Personal information
- Full name: Frederick Shinton
- Date of birth: 7 February 1883
- Place of birth: Wednesbury, England
- Date of death: 11 April 1923 (aged 40)
- Place of death: Wednesbury, England
- Position(s): Centre forward

Senior career*
- Years: Team / Apps / (Gls)
- 1905–1907: West Bromwich Albion / 64 / (46)
- 1907–1910: Leicester Fosse / 78 / (51)
- 1910–1911: Bolton Wanderers / 7 / (1)
- 1911: Leicester Fosse / 14 / (5)
- 1911–191?: Wednesbury Old Athletic
- Total:  / 163 / (103)

= Fred Shinton =

English footballer

Frederick Shinton (7 March 1883 – 11 April 1923) was an English footballer who played at centre forward or inside right.

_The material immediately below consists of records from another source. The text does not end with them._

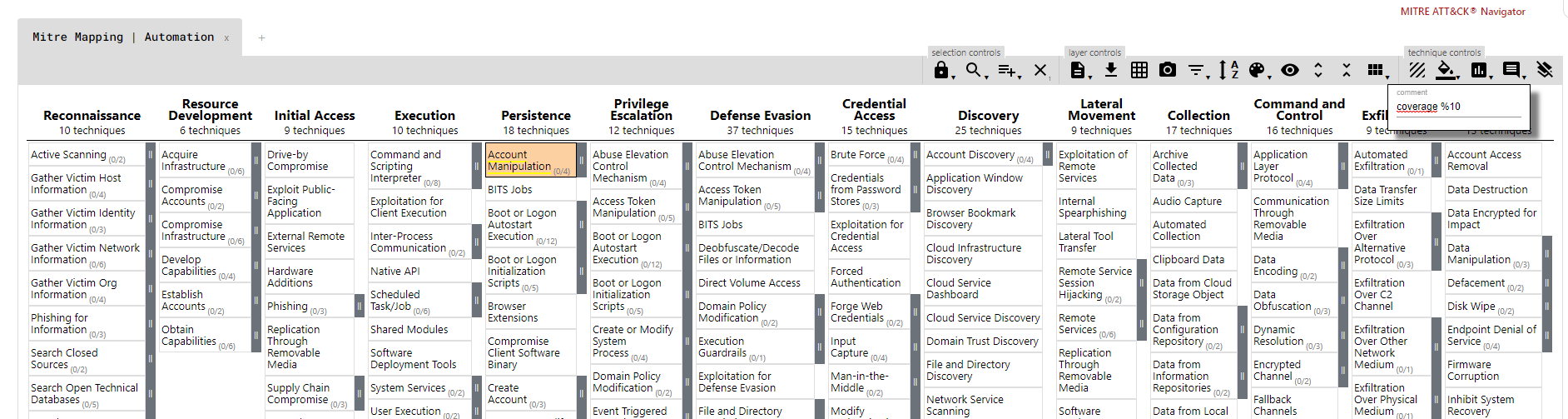Expand all sub-techniques arrows icon
Viewport: 1568px width, 419px height.
(x=1318, y=70)
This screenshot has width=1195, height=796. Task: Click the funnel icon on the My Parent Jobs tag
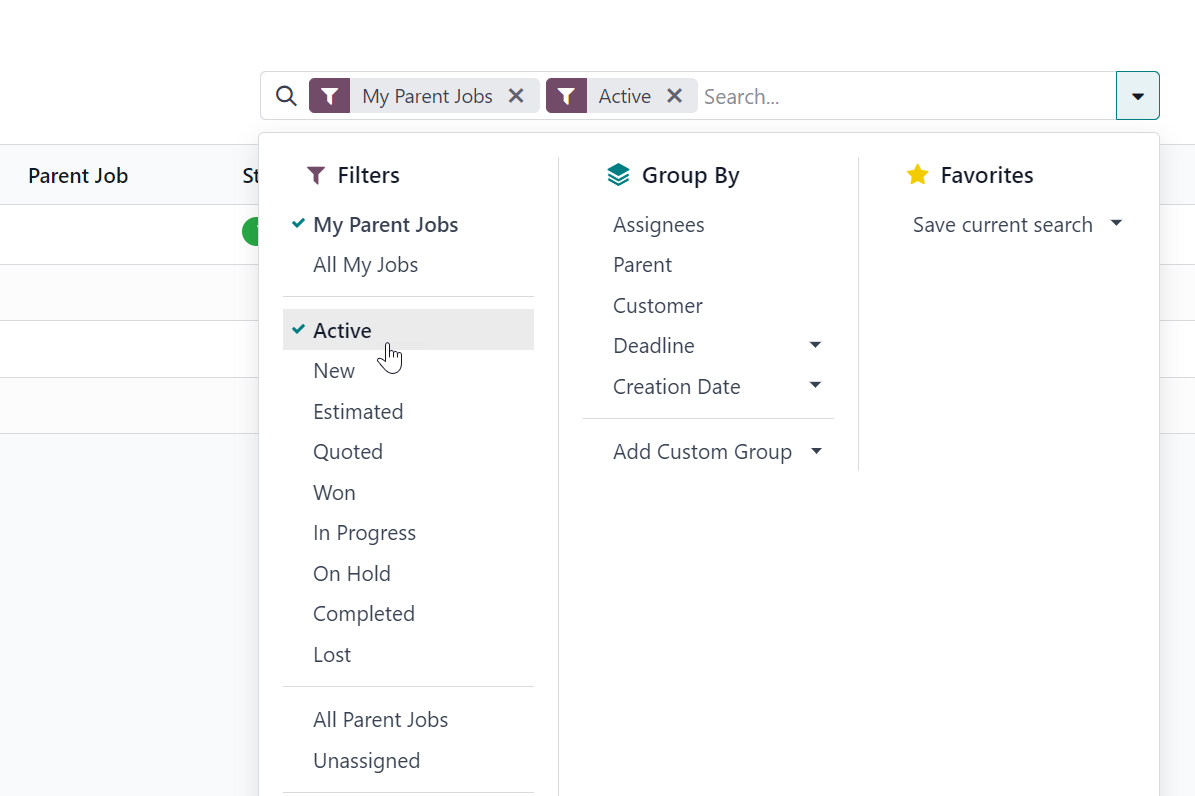(x=330, y=96)
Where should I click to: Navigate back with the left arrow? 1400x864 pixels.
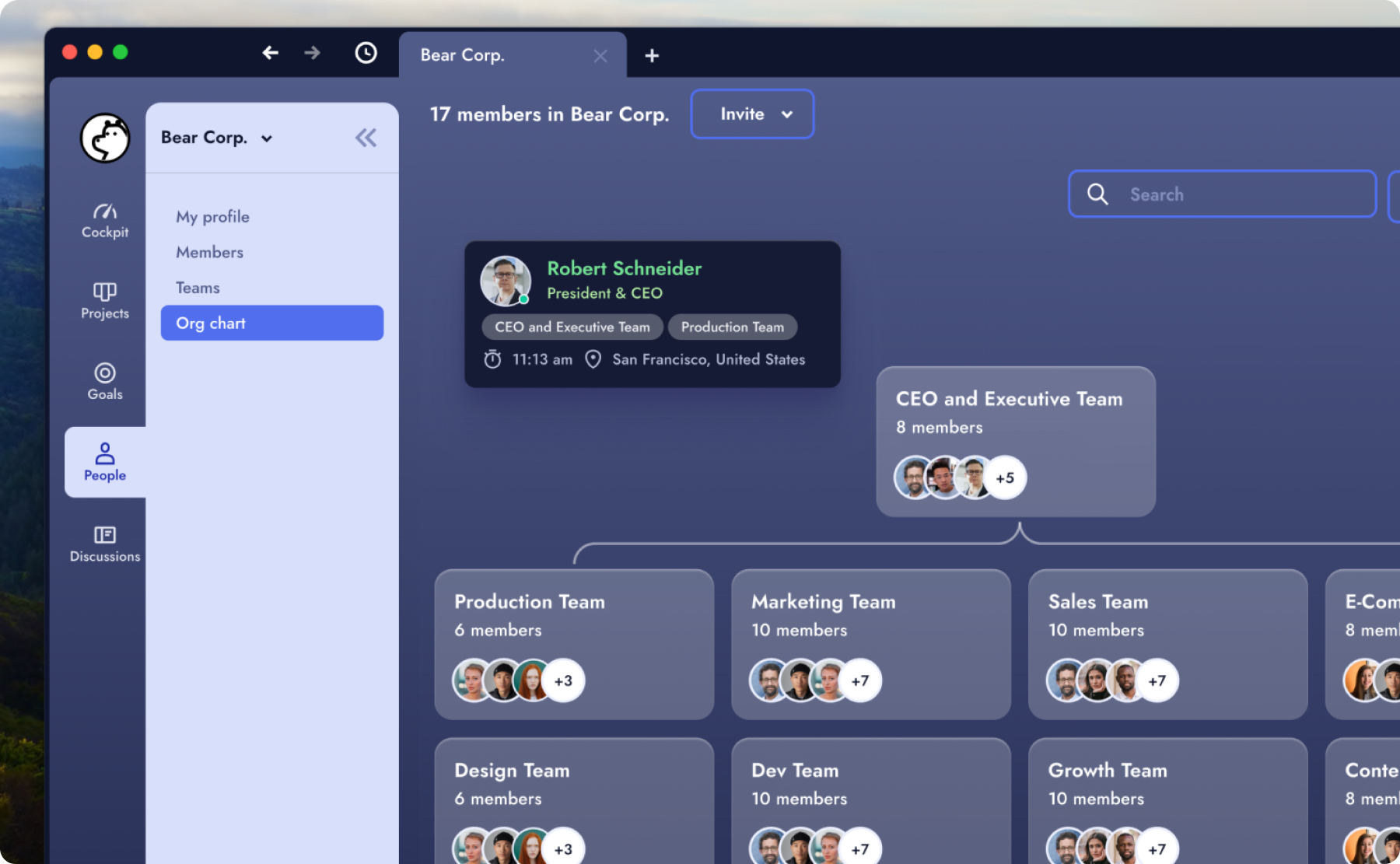(x=270, y=53)
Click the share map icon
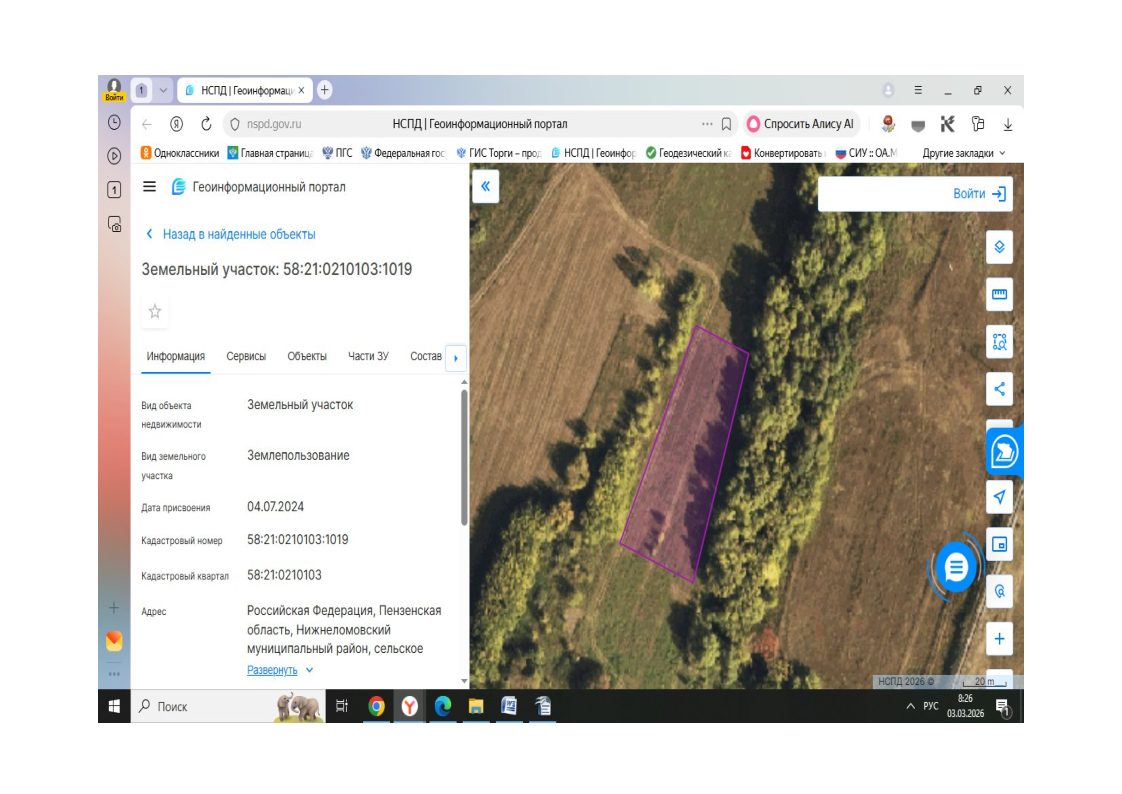This screenshot has width=1122, height=794. 999,389
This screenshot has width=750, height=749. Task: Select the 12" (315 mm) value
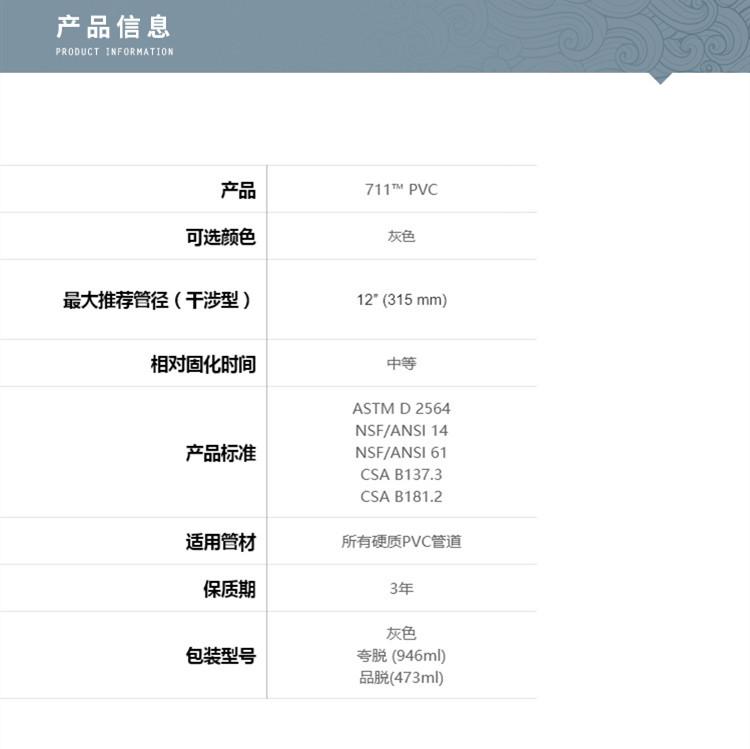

He scored 103 goals from 163 appearances in the Football League.

==Biography==
Shinton was born in Wednesbury. He turned professional with West Bromwich Albion in April 1905 and remained with them until November 1907, when he joined Leicester Fosse for £150. In August 1910 he moved to Bolton Wanderers for a £1000 fee, but re-joined Leicester Fosse just five months later, for £750.

Shinton was not offered a contract by Fosse at the end of the 1910–11 season and instead joined Wednesbury Old Athletic, playing for the club in the Birmingham & District League. He featured in the club's Wednesbury Charity Cup winning side v Darlaston in March 1912, but although captaining the side at the start of the following season, he appears to have made no further appearances after October 1912.

He died at home in Wednesbury in April 1923 after a long illness.